I will not be afraid of death and bane,
Till Birnam forest come to Dunsinane.
Macbeth, Act 5
I've sort of wandered away from Scotland for awhile now, and today's bit of history gives me a darn good reason to wander back. First off it has been 950 years since Macbeth bit the dust at the hands of Malcolm Canmore. Both men had claims to the crown of Scotland and Shakespeare made Macbeth and his lady a little more villanous than history depicts, but it is worth it for one of the bard's female roles and the prediction of the three witches that Macbeth was safe until "Birnam Wood shall come to Dunsinane". As is the case with most curses, this one had a bit of a twist to it since Malcolm had been baptized under branches from the Wood, and had his soldiers disguise themselves as bushes to sneak up on the castle. All of which led to one of the better puns in Shakespeare only to be topped by another centuries later by humor writer Max Shulman.

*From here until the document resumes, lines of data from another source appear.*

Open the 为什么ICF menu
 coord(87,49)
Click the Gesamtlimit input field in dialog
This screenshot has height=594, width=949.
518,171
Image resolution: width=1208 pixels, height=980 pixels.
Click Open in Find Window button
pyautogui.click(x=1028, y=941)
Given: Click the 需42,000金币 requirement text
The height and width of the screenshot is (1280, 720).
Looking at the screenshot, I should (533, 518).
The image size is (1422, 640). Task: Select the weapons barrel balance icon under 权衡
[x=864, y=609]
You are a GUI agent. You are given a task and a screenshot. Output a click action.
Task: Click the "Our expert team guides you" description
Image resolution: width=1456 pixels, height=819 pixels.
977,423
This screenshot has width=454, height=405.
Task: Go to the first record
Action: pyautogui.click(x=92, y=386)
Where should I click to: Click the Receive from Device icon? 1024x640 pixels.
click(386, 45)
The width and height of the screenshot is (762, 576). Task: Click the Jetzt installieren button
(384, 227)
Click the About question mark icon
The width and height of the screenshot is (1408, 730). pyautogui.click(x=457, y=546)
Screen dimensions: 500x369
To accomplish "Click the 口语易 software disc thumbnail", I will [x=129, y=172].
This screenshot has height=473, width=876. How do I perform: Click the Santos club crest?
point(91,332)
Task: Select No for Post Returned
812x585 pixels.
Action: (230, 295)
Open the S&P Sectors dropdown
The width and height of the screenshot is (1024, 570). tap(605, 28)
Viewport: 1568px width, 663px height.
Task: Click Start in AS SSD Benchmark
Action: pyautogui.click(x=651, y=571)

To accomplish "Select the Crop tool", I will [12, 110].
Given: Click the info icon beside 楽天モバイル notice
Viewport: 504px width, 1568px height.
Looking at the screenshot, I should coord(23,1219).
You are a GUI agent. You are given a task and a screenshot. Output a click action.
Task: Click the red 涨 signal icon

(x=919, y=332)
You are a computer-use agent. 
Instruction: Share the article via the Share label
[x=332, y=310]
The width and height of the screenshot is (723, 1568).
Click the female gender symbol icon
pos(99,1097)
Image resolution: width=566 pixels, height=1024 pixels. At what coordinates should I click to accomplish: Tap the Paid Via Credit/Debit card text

----------------------- History Part
1057 : At the Battle of Lumphanan, King Macbeth of Scotland is slain by Malcolm Canmore, whose father, King Duncan I, was murdered by Macbeth 17 years earlier. Under King Duncan, Macbeth was governor of the Scottish province of Moray and a trusted military commander. However, he opposed Duncan's ties to the Saxons in the South, and he rose in rebellion. On August 14, 1040, Macbeth killed Duncan in a battle near Elgin, and he was crowned king of Scotland in his place.
In 1054, after 14 years of rule, King Macbeth suffered a major military defeat at the Battle of Dunsinane against Siward who was acting on behalf of Malcolm Canmore, Duncan's son. Malcolm then gained control of the southern part of Scotland and spent the next three years pursuing Macbeth, who fled to the north. On August 15, 1057, Macbeth was defeated and killed by Malcolm at the Battle of Lumphanan with the assistance of the English. Malcolm Canmore was crowned Malcolm III in 1058.
----------- Pun Part
All of which brings us to one of the world's greatest puns ruined by a detailed explanation courtesy of one of my favorite places on the web:
The Word Detective
Drop the Velveeta, Lefty
Dear Word Detective: I grew up in the 1930s, and we were all pretty well behaved kids. Our lawlessness amounted to some Halloween pranks, and the occasional breaking of a street light with a sling shot. When a police car came into the neighborhood, however, we acted as if they were after us for some terrible crime, and the cry went out "Cheese it, the cops !" What is the origin of that phrase "Cheese it"? Did it come from gangster movies, or is it some old thieves' cant? My favorite author, Max Shulman, used the term to paraphrase Shakespeare's "Burnham Wood Approaches" by saying, "Cheese it, the copse.".
Excellent. A "copse" is, of course, a small forest, and, for the benefit of those who have never read it, in Shakespeare's play "Macbeth," the murderous usurper Macbeth is haunted by a prophecy that he will have nothing to fear until "Burnham Wood comes to Dunsinane." Forests being not notably mobile, Macbeth is somewhat reassured, but still nervous. He's nervous with good cause, as it happens, because when justice finally comes, it's in the form of an army camouflaged with branches gathered from Burnham Wood marching towards Dunsinane, and the murderer Macbeth's goose is cooked. Unfortunately, I fear that I have just murdered Mr. Shulman's fine joke.